Desde la cubierta del barco, un toque de trompetas de plata atravesó las aguas; los marineros arrojaron una cuerda; ratones (ratones que hablan, por supuesto) y renacuajos del pantano la amarraron en tierra; y el barco fue remolcado hacia la playa, Músicos ocultos en alguna parte en medio de la muchedumbre comenzaron a tocar sones solemnes y triunfales. Y pronto el galeón del Rey atracó y las ratas colocaron la pasarela a bordo.

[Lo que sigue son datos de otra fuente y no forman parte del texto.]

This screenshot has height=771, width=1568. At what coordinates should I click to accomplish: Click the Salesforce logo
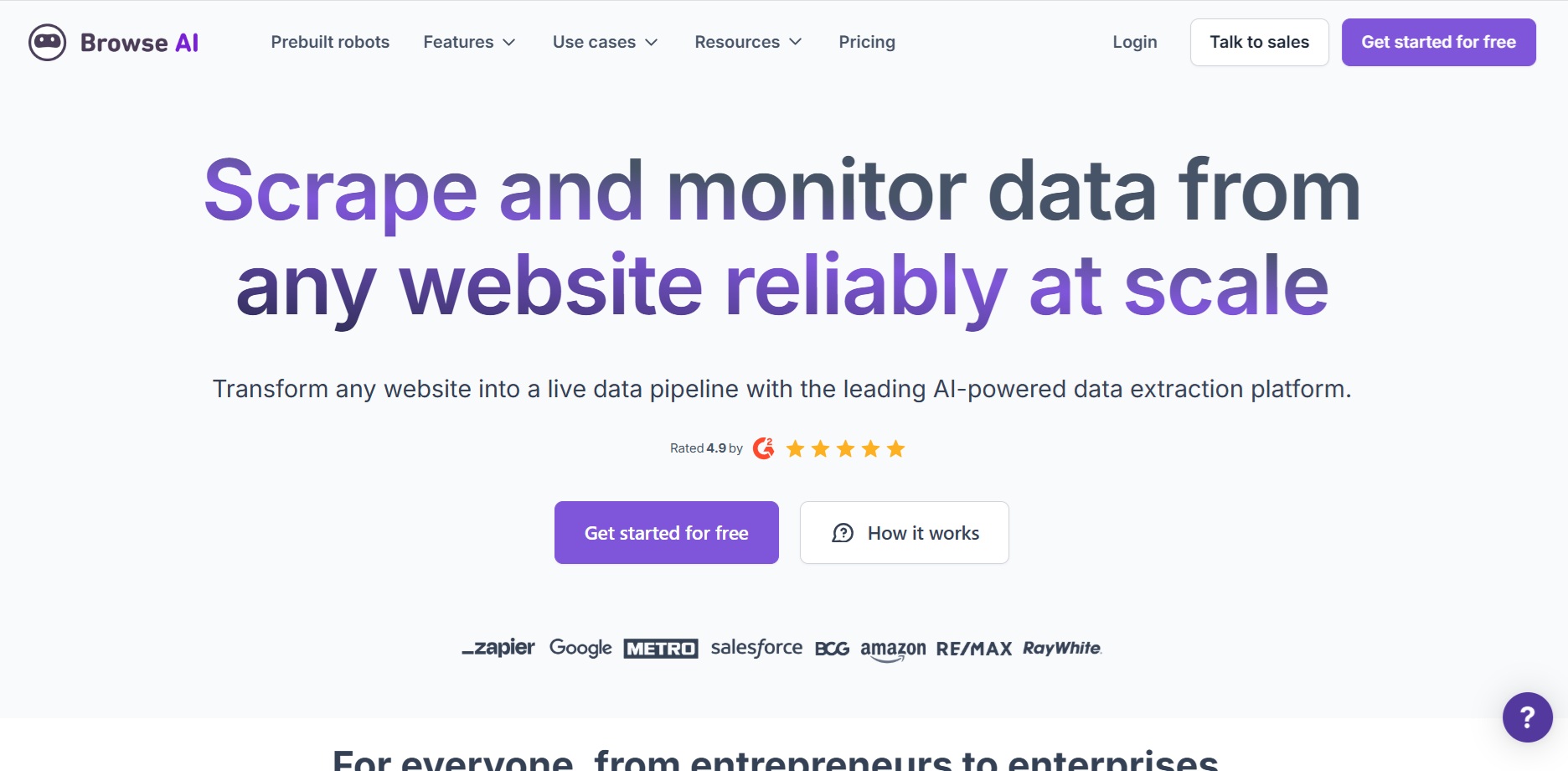[x=756, y=648]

Jill esperaba ver al anciano Rey descender por ella. Pero al parecer había algún problema. Bajó a tierra un Lord cuyo rostro estaba muy pálido y se arrodilló ante el Príncipe y Trumpkin. Los tres hablaron unos pocos minutos con sus cabezas muy juntas, pero nadie pudo escuchar lo que decían. La música seguía tocando, pero podías darte cuenta de que todos comenzaban a inquietarse. Luego cuatro Caballeros, que portaban algo y caminaban muy lentamente, aparecieron en cubierta. Cuando empezaron a bajar por la pasarela, ya podías ver lo que llevaban: era el anciano Rey, sobre una cama, muy pálido y quieto. Lo depositaron en el suelo. El Príncipe se arrodilló a su lado y lo besó. Pudieron ver cómo el Rey Caspian levantaba su mano para bendecir a su hijo. Y todos aclamaron, pero eran vítores poco entusiastas, pues presentían que algo andaba mal. Y de súbito la cabeza del Rey cayó hacia atrás sobre las almohadas, los músicos callaron y se hizo un silencio sepulcral. El Príncipe, arrodillado junto al lecho del Rey, recostó su cabeza sobre él y lloró.
Hubo cuchicheos y muchas idas y venidas. Después Jill advirtió que todo el que tenía puesto sombrero, gorra, yelmo o capuchón, se lo estaba quitando —incluido Eustaquio—. Luego escuchó el susurrante ruido de algo que ondea encima del castillo; cuando miró, vio que ponían a media asta la gran bandera con el león dorado bordado en ella. Y después de eso, lentamente, despiadadamente, con plañideros acordes y un desconsolado sonar de cuernos, la música comenzó de nuevo: esta vez una melodía que te partía el corazón.